Cutting the Crap is the New Black

I just read a Boston Globe by a suburban mom. She uses her column to berate her mini van colleagues for wearing “lycra and fleece” to drop off and pick up appointments. She has suggestions for six wardrobe purchases that would enliven the closets and souls of comfortable unruly women everywhere:

1 pair of jeans obtained after 3 hours in a dressing room or whatever it took to become muffin top-free (gasp!)

1 rainbow of T shirts by your favorite designer (I don’t think Target brand counts)

1 silk blouse, even if you’re staying home with the laundry, don’t save it for special! (sweating around the house in silk, good times)

1 dress, off-the-shoulder is cool and it should be paired with sandals or Vans (someone alert Vans, the suburbs are calling) #sonotcool (I stole the hashtag the authors used on these every day mommies)

1 supply of leggings, not lycra because who wears lycra out of the gym?! (everyone but you, my friend)

1 blazer for work that also pairs with the silk blouse and bright printed shorts to make for “quite the date night” (whoaaa, momma. children might be reading)

There was a time in my life when a woman like this would frighten me. (I’m still frightened but in a cheeky sort of way.) Mostly I just feel a little sad.
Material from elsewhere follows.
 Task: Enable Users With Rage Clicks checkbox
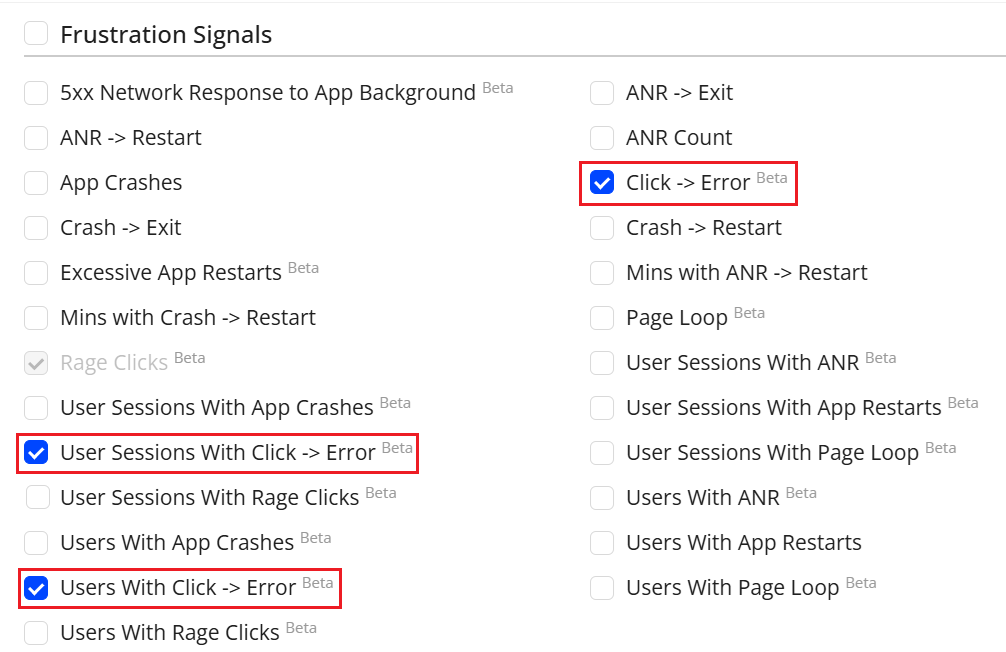tap(36, 633)
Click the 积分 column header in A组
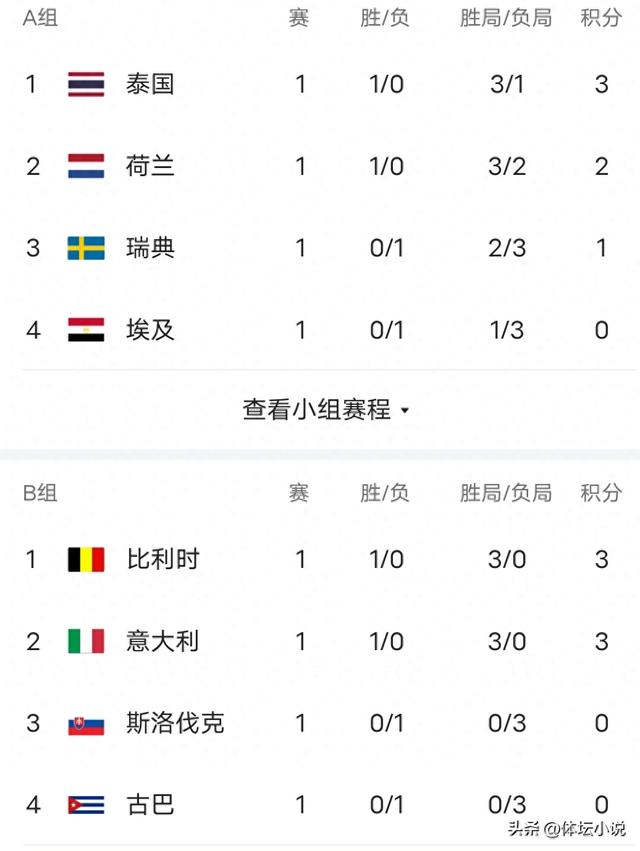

She sounds younger than I am and a little frightened herself. A little old-fashioned and stodgy. I never let fashion get a hold of me. My great rebellion was refusing to mani or pedi.* I feel a little sad for me that I didn’t know stiff boring things would go out of style and be replaced by letting women be themselves.

Convention can lose its grip as you get older, but I wonder if it’s losing its grip on our society as it gets older. I love the current theme I see everywhere now, about collecting experiences instead of belongings. I love how it’s popular to upcycle and delight in thrift store finds.
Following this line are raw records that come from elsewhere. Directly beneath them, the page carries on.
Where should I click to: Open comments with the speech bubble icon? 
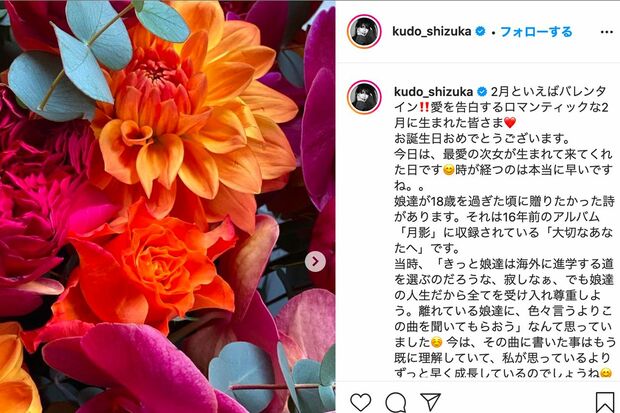tap(396, 403)
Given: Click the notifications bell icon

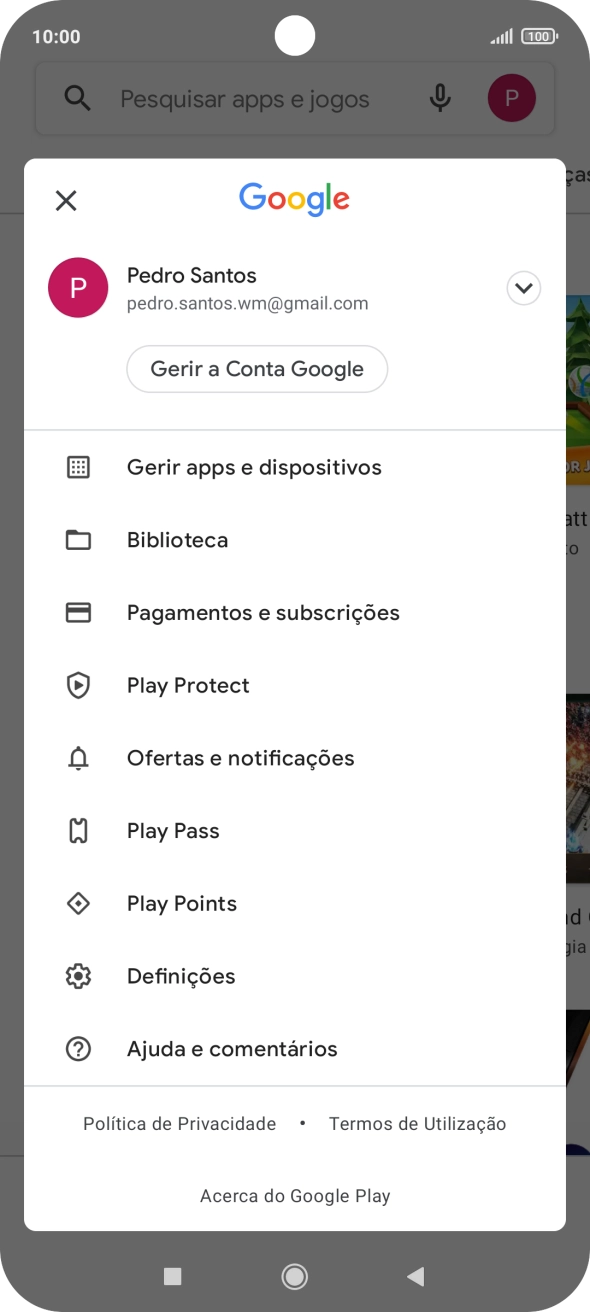Looking at the screenshot, I should click(x=78, y=758).
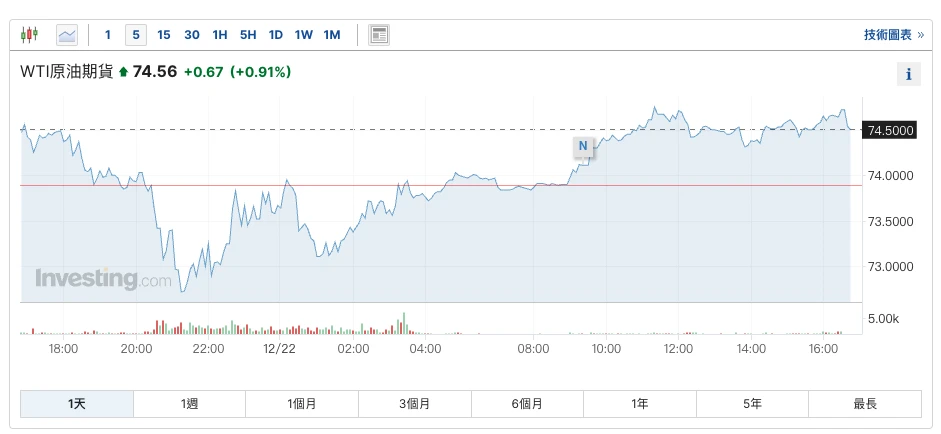Screen dimensions: 941x434
Task: View the 5年 time range
Action: [x=752, y=404]
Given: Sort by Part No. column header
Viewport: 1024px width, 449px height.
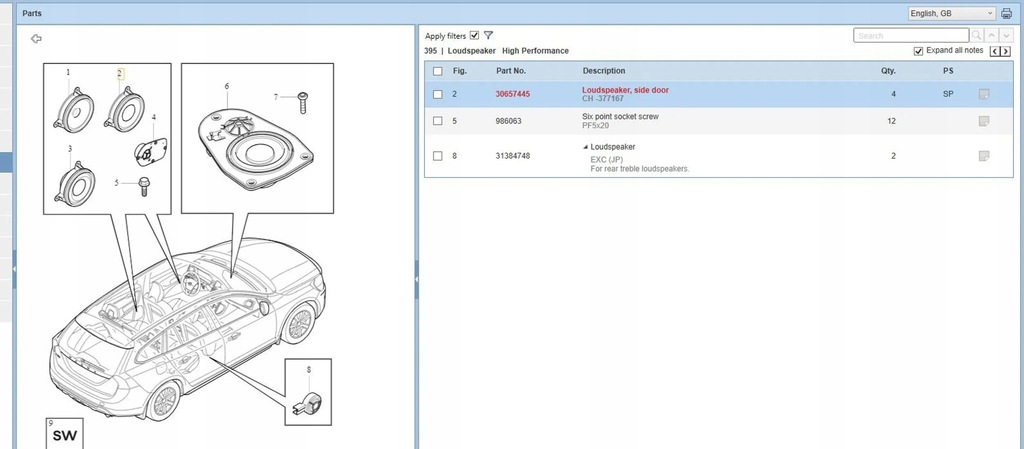Looking at the screenshot, I should point(511,70).
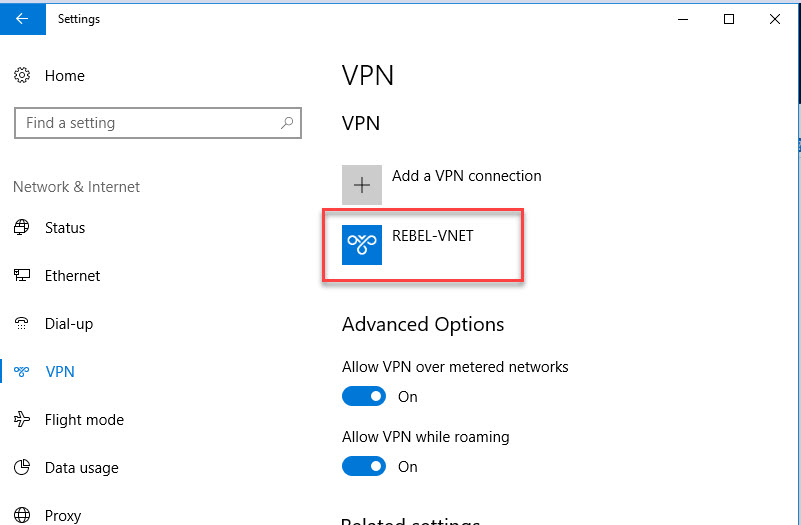801x525 pixels.
Task: Open the VPN sidebar item
Action: [60, 372]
Tiny homes, tree-houses, remodeling and road trips are all over social media. Some would say that’s because of the recessions. I think it’s a new awareness of what’s important. Like that last minute with your hubby before the kids get up. And making them french toast for breakfast instead of pressing and buttoning that silk fucking blouse.


I’ll bet you’ve heard this Warning before. But here it is again, just for fun!

When I am an old woman I shall wear purple With a red hat which doesn’t go, and doesn’t suit me. And I shall spend my pension on brandy and summer gloves And satin sandals, and say we’ve no money for butter. I shall sit down on the pavement when I’m tired And gobble up samples in shops and press alarm bells And run my stick along the public railings And make up for the sobriety of my youth. I shall go out in my slippers in the rain And pick flowers in other people’s gardens And learn to spit.

You can wear terrible shirts and grow more fat And eat three pounds of sausages at a go Or only bread and pickle for a week And hoard pens and pencils and beermats and things in boxes.

But now we must have clothes that keep us dry And pay our rent and not swear in the street And set a good example for the children. We must have friends to dinner and read the papers.

But maybe I ought to practice a little now? So people who know me are not too shocked and surprised When suddenly I am old, and start to wear purple.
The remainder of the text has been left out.